Configuring range facets, counts, dependency, and multi-valued columns works the same way as for the Faceted Search region's facets described in the previous section. When computing counts, you can show the filter options in descending order by top counts for Checkbox Group and Radio Group filters.

Figure 6-10 Defining Multiple Filters in Page Designer

6.2.2 Smart Filters User Experience#

Learn about the user experience for Smart Filters.

When a user navigates to the Smart Filters search field, as shown below, they see the display name and icon of each filter you've defined.

Figure 6-11 Filter Display Names and Icons Appear in Search Dropdown

When they select a particular filter like Salary, as shown below, a corresponding "chip" appears in the search field with the filter display name and the filter options show in a dropdown. If configured to allow multiple selections, the user can do so. As the user selects filter options, the filtered region immediately updates to reflect the narrowed results.

Figure 6-12 Selecting One or More Options from a Filter

Once a filter is in use, as shown below, its chip stays visible in the search field to represent applied filters and the dropdown list shows remaining filters. A user can navigate to the Salary filter chip to revise their choices or click its "x" icon to remove it.

Figure 6-13 One Filter Used, Other Filters Remain Available

If the user picks the Manager filter and selects BLAKE an additional chip appears and results refresh to show employees BLAKE manages whose salary is between 900 and 1300.

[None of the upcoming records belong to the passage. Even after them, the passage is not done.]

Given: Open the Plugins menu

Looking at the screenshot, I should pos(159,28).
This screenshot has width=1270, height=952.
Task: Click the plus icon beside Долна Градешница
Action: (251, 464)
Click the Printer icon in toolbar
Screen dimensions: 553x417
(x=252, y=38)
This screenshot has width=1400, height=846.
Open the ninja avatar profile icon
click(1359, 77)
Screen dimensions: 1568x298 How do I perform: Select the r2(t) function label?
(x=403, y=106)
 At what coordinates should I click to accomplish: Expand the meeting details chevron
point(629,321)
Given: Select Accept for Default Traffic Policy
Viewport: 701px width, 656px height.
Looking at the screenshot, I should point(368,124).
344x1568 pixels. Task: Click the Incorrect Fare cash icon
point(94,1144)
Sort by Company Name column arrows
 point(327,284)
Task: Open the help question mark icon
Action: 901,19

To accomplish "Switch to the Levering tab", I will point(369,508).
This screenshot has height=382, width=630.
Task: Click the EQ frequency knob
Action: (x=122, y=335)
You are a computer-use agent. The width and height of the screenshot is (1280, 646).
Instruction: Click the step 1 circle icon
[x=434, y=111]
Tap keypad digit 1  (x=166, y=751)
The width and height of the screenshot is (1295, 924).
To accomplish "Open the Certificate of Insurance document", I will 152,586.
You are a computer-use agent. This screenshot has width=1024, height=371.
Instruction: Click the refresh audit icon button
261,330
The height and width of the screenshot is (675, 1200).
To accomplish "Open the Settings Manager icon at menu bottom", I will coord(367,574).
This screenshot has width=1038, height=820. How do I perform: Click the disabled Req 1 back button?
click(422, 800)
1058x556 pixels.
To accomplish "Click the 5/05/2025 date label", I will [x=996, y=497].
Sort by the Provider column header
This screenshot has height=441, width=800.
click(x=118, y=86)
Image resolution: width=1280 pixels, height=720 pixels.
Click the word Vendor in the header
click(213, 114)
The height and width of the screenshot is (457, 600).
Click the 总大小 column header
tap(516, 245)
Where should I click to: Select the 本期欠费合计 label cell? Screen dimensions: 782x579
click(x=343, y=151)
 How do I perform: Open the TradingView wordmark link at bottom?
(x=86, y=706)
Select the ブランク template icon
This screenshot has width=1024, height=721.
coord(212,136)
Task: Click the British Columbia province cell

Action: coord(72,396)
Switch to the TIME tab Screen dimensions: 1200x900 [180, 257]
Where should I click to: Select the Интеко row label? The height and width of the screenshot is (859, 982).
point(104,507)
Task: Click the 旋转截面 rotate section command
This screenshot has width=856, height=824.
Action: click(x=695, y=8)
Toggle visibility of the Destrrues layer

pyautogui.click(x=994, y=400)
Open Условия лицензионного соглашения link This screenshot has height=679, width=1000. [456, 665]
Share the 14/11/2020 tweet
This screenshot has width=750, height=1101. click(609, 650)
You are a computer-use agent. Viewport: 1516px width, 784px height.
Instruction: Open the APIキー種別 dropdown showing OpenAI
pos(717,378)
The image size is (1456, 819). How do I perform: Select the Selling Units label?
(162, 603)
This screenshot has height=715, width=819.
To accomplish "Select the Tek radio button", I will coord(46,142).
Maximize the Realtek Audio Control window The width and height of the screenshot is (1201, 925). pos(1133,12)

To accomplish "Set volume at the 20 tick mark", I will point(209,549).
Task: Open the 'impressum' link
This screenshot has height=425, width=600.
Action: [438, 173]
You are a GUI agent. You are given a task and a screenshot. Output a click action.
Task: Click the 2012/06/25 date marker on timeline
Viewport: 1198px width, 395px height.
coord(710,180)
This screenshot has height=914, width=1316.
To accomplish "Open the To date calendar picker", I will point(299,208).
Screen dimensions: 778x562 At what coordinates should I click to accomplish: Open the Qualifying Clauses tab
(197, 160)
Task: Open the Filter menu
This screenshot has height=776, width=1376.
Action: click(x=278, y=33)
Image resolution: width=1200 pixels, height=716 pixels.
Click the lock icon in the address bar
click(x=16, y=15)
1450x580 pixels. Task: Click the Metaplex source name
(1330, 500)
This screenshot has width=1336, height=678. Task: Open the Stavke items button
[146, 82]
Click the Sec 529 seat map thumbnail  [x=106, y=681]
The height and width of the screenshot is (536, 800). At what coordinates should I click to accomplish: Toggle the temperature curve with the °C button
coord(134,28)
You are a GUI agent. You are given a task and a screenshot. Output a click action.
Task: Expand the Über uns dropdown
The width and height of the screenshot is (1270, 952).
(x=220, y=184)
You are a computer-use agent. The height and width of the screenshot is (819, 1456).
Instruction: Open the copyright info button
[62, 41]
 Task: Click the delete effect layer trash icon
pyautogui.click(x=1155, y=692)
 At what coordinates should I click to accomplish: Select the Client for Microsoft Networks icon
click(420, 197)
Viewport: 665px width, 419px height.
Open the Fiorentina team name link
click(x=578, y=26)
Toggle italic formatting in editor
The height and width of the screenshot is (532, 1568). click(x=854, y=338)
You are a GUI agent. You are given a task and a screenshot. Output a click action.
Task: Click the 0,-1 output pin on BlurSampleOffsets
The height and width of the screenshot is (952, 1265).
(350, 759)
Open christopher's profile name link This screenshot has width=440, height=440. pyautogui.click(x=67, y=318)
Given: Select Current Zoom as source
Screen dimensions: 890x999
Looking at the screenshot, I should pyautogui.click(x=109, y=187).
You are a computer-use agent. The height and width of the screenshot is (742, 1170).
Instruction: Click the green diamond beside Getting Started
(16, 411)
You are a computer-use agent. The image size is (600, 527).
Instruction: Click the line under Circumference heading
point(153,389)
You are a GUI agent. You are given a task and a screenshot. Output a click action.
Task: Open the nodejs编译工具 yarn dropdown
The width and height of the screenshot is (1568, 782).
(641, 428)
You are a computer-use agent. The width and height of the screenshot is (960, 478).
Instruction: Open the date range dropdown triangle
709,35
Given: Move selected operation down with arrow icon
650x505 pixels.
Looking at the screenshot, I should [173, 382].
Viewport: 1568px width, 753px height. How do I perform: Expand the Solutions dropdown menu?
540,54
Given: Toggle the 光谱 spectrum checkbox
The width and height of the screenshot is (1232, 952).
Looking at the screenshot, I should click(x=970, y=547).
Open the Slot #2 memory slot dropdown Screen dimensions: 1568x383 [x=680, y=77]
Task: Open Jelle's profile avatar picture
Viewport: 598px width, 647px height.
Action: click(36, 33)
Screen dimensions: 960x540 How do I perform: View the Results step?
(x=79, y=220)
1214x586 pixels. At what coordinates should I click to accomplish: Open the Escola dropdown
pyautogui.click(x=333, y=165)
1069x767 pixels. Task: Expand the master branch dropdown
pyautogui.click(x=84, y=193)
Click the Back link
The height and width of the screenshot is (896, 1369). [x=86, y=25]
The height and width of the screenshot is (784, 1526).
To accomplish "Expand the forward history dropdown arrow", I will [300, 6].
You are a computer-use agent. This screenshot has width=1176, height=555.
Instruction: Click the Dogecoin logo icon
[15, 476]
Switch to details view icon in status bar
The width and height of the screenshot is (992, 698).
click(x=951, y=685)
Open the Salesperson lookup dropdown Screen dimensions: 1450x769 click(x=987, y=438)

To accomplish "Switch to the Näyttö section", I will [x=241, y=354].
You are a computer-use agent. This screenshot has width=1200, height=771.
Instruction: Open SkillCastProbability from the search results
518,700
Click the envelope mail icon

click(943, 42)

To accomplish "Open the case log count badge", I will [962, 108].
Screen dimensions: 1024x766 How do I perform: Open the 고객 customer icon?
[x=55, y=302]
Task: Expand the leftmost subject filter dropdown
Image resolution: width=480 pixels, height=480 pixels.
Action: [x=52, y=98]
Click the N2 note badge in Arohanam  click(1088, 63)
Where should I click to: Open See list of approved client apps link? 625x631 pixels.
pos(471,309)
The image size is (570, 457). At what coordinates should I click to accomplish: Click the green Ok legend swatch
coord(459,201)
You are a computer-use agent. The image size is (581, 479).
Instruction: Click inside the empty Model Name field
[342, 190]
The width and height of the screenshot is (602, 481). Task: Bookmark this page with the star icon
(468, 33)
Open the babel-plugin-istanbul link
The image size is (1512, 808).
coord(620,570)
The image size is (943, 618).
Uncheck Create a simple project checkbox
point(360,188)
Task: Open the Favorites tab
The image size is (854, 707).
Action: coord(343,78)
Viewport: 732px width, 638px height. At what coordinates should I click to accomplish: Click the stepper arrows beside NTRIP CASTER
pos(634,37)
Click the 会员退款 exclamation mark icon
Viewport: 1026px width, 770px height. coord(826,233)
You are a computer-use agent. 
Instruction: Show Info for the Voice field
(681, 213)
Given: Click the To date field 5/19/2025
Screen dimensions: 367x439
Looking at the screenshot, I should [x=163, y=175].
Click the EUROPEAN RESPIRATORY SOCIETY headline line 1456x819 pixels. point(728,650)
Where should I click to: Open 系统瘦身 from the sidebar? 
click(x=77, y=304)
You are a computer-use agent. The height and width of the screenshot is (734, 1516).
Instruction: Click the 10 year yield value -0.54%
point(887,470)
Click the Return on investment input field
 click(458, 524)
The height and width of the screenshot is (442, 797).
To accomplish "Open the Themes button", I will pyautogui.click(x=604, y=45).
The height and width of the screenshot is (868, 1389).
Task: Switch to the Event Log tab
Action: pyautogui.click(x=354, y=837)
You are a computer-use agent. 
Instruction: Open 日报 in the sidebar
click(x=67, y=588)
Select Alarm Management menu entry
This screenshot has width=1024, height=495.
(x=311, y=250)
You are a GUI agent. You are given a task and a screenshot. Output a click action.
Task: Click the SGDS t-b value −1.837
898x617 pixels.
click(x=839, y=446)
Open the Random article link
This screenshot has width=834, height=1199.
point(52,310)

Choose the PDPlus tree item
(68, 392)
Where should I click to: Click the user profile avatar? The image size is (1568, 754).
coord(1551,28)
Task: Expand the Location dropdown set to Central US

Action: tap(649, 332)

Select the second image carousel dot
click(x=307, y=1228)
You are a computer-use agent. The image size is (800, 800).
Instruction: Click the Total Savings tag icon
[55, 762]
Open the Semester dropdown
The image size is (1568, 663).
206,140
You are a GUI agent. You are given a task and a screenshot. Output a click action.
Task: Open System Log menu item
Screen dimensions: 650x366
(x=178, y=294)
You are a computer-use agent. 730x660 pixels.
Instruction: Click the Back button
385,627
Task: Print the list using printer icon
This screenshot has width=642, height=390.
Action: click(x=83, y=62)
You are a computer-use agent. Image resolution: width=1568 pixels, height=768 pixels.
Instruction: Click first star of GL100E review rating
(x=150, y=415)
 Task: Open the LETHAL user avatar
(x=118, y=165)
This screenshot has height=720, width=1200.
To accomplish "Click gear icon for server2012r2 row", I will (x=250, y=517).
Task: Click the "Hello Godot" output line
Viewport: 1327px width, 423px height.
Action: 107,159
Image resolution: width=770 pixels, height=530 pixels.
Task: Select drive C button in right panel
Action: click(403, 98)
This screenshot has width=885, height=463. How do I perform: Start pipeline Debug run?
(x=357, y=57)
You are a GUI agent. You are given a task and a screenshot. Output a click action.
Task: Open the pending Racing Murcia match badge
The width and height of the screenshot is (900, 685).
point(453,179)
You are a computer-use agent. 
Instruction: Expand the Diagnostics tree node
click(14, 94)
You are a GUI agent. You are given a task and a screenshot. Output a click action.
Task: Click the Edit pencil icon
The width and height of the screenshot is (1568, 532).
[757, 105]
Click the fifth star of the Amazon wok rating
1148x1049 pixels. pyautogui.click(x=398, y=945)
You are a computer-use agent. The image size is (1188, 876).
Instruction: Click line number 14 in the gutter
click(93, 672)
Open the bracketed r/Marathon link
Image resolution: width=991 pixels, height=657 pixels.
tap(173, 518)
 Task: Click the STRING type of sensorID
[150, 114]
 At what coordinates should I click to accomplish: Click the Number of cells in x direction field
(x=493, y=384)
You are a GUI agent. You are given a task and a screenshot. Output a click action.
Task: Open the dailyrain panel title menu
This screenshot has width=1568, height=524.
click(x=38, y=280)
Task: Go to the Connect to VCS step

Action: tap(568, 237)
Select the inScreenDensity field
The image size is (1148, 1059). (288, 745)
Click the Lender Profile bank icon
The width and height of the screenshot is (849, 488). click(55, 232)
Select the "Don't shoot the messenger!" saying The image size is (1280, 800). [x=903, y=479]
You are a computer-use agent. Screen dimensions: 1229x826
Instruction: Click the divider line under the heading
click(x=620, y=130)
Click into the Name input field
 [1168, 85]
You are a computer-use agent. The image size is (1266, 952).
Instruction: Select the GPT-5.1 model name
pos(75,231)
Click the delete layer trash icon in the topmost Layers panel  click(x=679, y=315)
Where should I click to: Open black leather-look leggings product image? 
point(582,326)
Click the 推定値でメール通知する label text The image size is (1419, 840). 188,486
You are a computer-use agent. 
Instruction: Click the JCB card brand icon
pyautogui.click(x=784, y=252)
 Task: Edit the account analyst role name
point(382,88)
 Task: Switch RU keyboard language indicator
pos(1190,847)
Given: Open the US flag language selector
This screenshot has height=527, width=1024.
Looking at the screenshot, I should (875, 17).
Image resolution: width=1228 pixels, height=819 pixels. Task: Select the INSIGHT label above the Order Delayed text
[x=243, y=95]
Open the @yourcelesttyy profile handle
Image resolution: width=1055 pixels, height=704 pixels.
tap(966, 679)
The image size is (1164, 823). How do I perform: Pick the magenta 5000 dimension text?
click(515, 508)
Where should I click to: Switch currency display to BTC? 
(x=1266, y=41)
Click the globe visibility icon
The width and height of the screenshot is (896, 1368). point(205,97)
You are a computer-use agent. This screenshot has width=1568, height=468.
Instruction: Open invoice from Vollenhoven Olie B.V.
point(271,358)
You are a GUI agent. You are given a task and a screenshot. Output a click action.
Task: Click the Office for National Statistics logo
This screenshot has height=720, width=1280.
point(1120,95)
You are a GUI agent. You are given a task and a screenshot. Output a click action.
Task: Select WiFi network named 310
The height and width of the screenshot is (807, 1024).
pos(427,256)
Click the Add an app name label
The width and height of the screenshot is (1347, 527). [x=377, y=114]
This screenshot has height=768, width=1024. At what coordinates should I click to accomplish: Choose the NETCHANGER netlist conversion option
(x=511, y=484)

Figure 6-14 Applying Multiple Filters Using a Smart Filters Region

At any time the user can type into the search field to enter one or more terms to find across columns. You configure which columns APEX searches using the Database Columns property of the Search filter. As shown below, as the user types into the search field any matching filter options appear in the dropdown as well. For example, after typing cl, suggestions show for Job: CLERK and Manager: CLARK. The user can keep typing to complete their search term and press [Enter] to see the results. Alternatively, they can pick one of the suggested filter options.

Figure 6-15 Typing Text to Search Across Columns or Find Filters

6.2.3 Configuring Suggestions#

Sometimes end users appreciate a suggestion for common or popular filters to apply. When no other filters are applied, the Smart Filters region can display suggestion "chips" to help a user get started.

For each additional filter you add beyond the required Search one, you can configure its suggestion chip behavior with its Suggestions > Type property. Set to Dynamic to show the first visible filter value. If the filter computes counts, then it will be the most frequently occurring filter option. Otherwise, it's the first option in sorted order. Use a Type of Static Values to set a hard-coded value. The SQL Query option gives you a flexible way to configure the suggestion based on a custom scheme, perhaps involving the current username (:APP_USER) or any other data-driven approach. In all cases, the suggestion value must be one of the return values defined in the filter's list of values. To have no suggestion for a particular filter, its its Suggestions > Type to None.

You can limit the number of suggestion chips using the Maximum Suggestion Chips region property. If left unset, then up to five suggestions can appear, one per suggestion-enabled filter. To suppress suggestions if they don't add value to a particular Smart Filters usage, set this property to zero (0).

Figure 6-16 Suggestion Chips For Initial Filter to Apply

6.2.4 Even More Space for Search Results#

When you want to dedicate even more space to the search results, you can move the Smart Filters region into the Navigation Bar.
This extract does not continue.